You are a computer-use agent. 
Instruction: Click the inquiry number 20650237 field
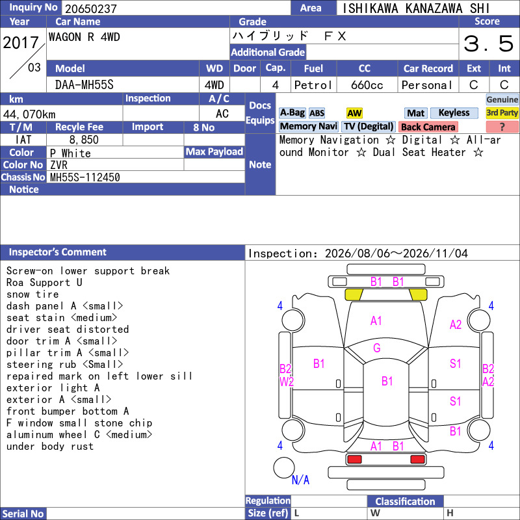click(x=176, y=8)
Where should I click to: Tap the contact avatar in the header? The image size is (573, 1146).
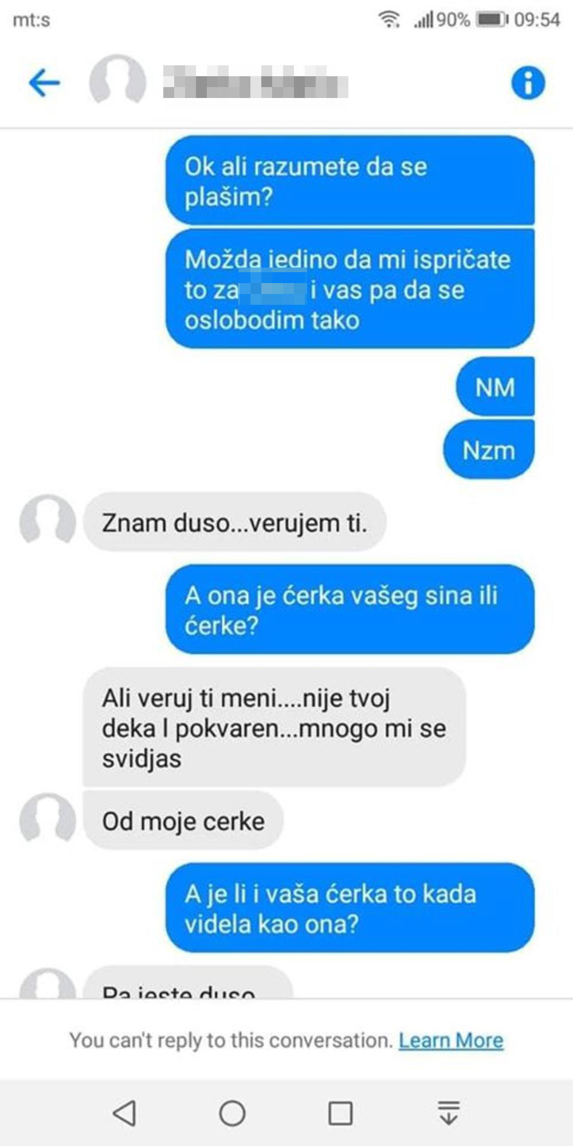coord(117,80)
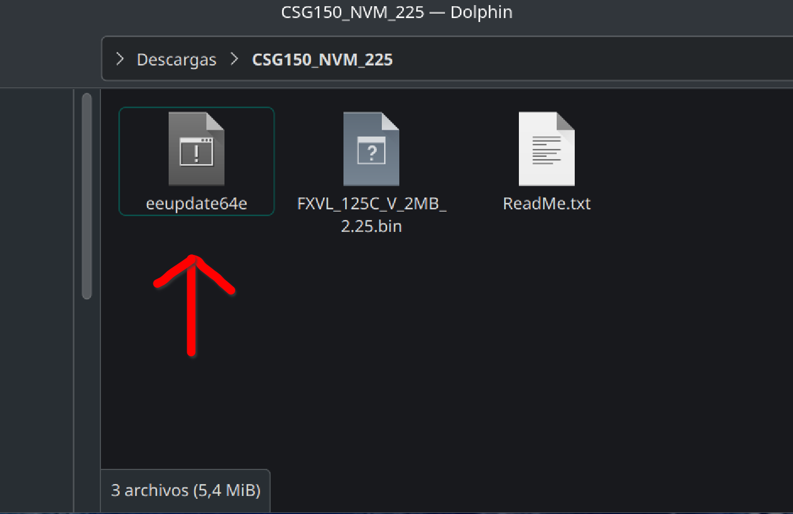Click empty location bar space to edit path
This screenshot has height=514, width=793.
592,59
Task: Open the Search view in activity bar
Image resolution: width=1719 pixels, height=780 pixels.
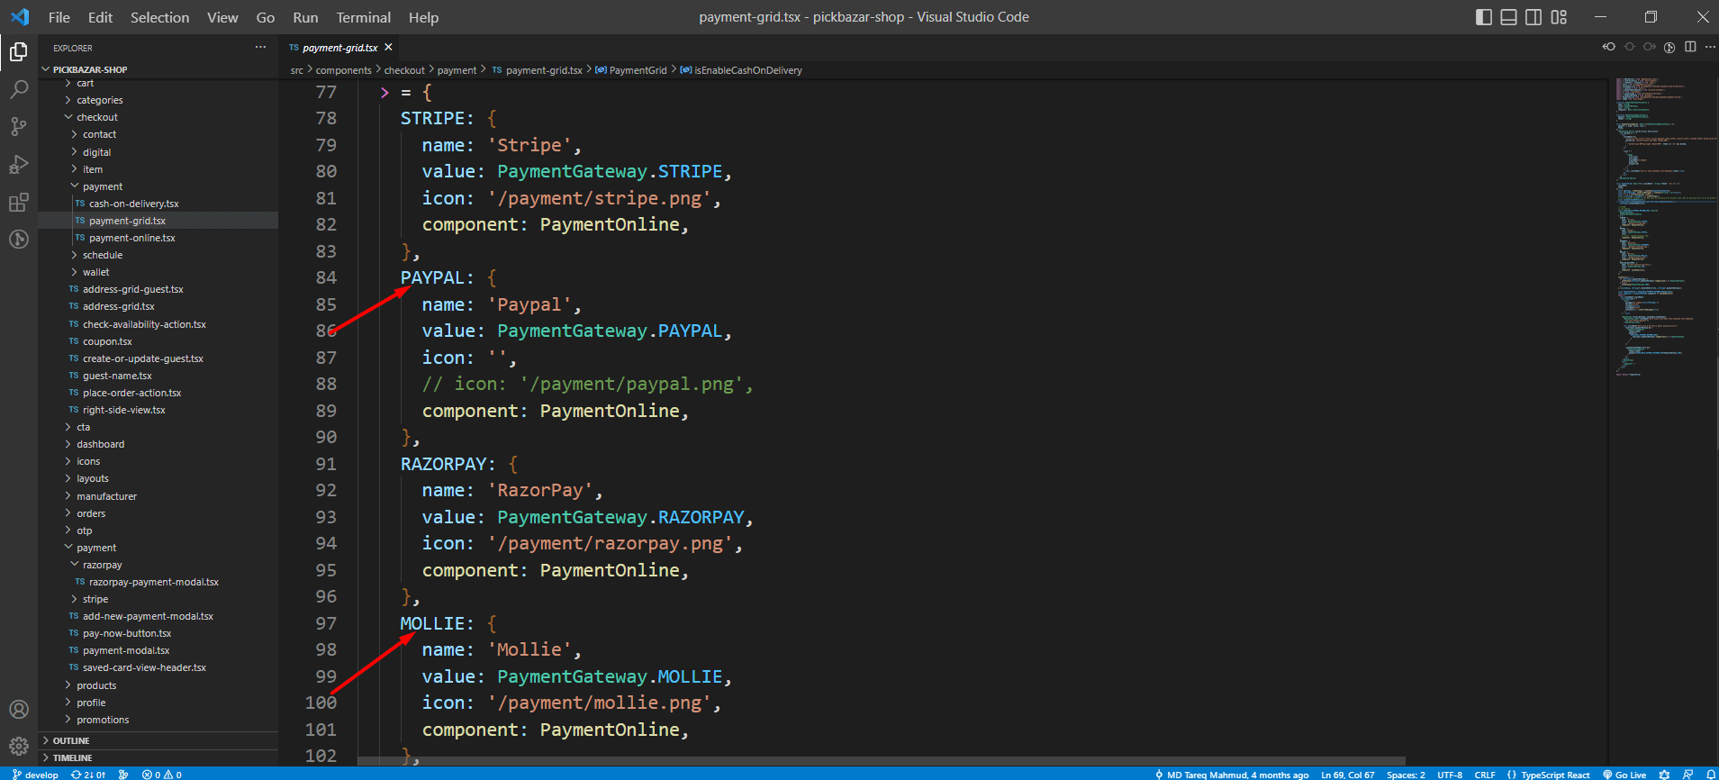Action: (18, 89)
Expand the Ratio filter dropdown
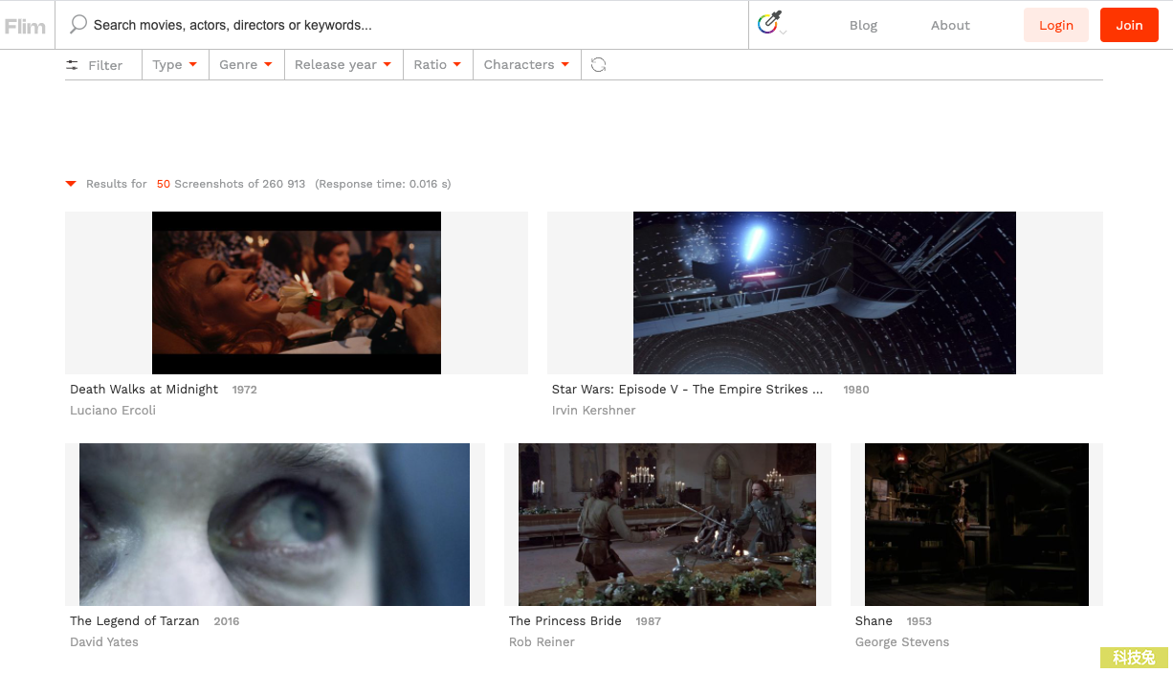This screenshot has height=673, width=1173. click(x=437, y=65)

_Task description_: Would it be possible to reproduce the material word for word, images omitted?

_Output below_:
You are a computer-use agent. 
Instruction: Click the inquiry number 20650237 field
click(x=176, y=8)
Where should I click to: Tap the contact avatar in the header? The image size is (573, 1146).
coord(117,80)
Click empty location bar space to edit path
This screenshot has height=514, width=793.
592,59
Task: Open the Search view in activity bar
Image resolution: width=1719 pixels, height=780 pixels.
Action: (18, 89)
Expand the Ratio filter dropdown
This screenshot has height=673, width=1173. click(x=437, y=65)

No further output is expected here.